PROVIDED RECORDS |
'''
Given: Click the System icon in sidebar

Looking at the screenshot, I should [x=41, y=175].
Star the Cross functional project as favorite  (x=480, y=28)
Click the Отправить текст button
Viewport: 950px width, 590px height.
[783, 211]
'''
WORK ITEM | Each record is to be repeated exactly.

RESULT |
Given: Click the System icon in sidebar

Looking at the screenshot, I should [x=41, y=175].
Star the Cross functional project as favorite  (x=480, y=28)
Click the Отправить текст button
Viewport: 950px width, 590px height.
[783, 211]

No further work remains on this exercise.